By Oona Milliken | omilliken@queensledger.com
The North Brooklyn Angels, a non-profit dedicated to providing free meals to the North Brooklyn community, are hosting their third annual Neighbors Giving Thanks event for Thanksgiving. Kendra Chiu, the Executive Director for North Brooklyn Angels, said the event is one of their biggest volunteer-driven events of the year.
This year, there will be three Thanksgiving day meals provided in Greenpoint, Williamsburg and East Williamsburg on Nov. 23 and one on Tuesday, Nov. 21 in Bushwick. Chiu said the drive began in 2020 and has grown from there.
“We’ve expanded this opportunity, which began during the pandemic because of how much the pandemic highlighted food insecurity, especially in North Brooklyn, and we’ve just kept the tradition up since,” Chiu said. “We decided ‘How can we provide a dignified Thanksgiving experience for our neighbors in need?’”
Neighbors Giving Thanks will provide 1,000 frozen turkeys for people to take home in the week leading up to Thanksgiving, and 630 warm meals on Tuesday and Thursday during Thanksgiving week. Chiu said there will be around 100 volunteers helping package and distribute the meals, which are catered by local restaurants.
Chiu said that the program is catered to those without a place to go during the holiday and that many senior citizens and homeless people from nearby shelters end up eating with the North Brooklyn Angels on Thanksgiving. This year, the North Brooklyn Angels are expecting an influx of migrants.
“The ideal audience would be the ones who don’t really have a place to go during Thanksgiving, and we can provide them a dignified experience. They may or may not have family to go to,” Chiu said. “I think we’re going to see an uptick in participation of families joining our meals, especially with the rise in migrants.”

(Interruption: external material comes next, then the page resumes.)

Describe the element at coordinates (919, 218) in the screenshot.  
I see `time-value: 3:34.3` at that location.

During the first two years of operation, the North Brooklyn Angels hosted the Thanksgiving Day meal at the Brooklyn Exposition Center in Greenpoint, but have since partnered with various churches and community groups to geographically spread out the meals and make them more accessible to those in need. Chiu said that the volunteers are what make the whole event possible.
“Unsurprisingly, we continue to be wonderfully mobbed by people who want to volunteer,” Chiu said. “So what happens is the volunteers volunteer from the morning, and then we’re wrapped up and cleaned up by like 1:30-2 pm. This way they can go home and enjoy Thanksgiving with their families.”

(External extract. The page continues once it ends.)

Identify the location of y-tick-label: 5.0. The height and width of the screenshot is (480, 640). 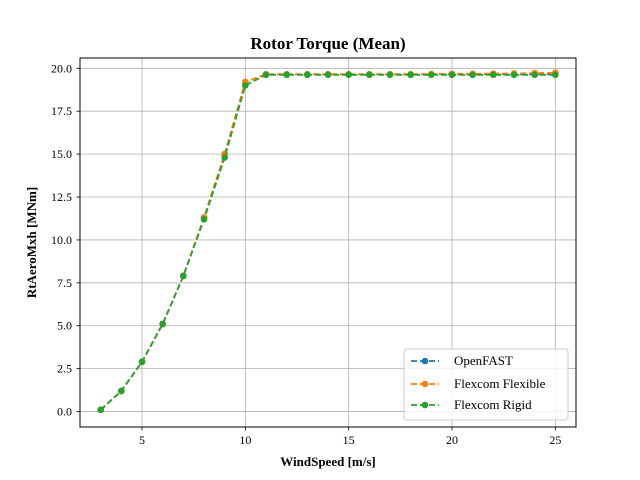
(64, 326).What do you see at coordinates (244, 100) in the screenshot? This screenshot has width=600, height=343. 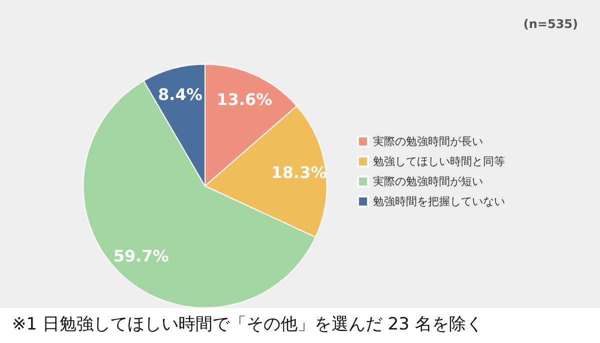 I see `data-label: 13.6%` at bounding box center [244, 100].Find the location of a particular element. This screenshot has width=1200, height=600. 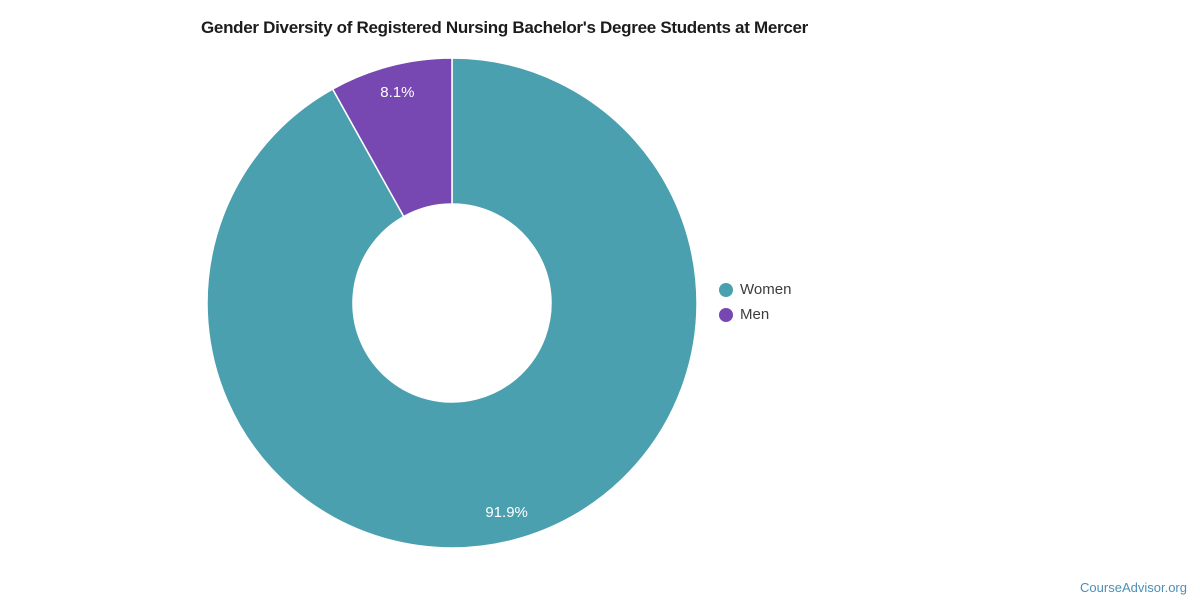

The North Brooklyn Angels mission is for neighbors working with neighbors to “want to work together to fight hunger, food insecurity, and poverty,” according to their website. Chiu said the organization is focused on bridging the inequality gap between Brooklyn residents, which she said was particularly widened by the pandemic and the continuing effects of gentrification in the area. However, Chiu said the organization wanted to do so in a positive way.
“North Brooklyn Angels is around to highlight this great income disparity that does exist in our area without applying shame to it because it’s a macro-issue. What can a family do, what can volunteers do, what can young professionals do to build a community? By volunteering they have the ability to humanize and not live in a bubble,” Chiu said. “I think that’s part of our mission, to kind of remind and engage folks to understand and humanize what can easily be a very easily forgotten or neglected population.”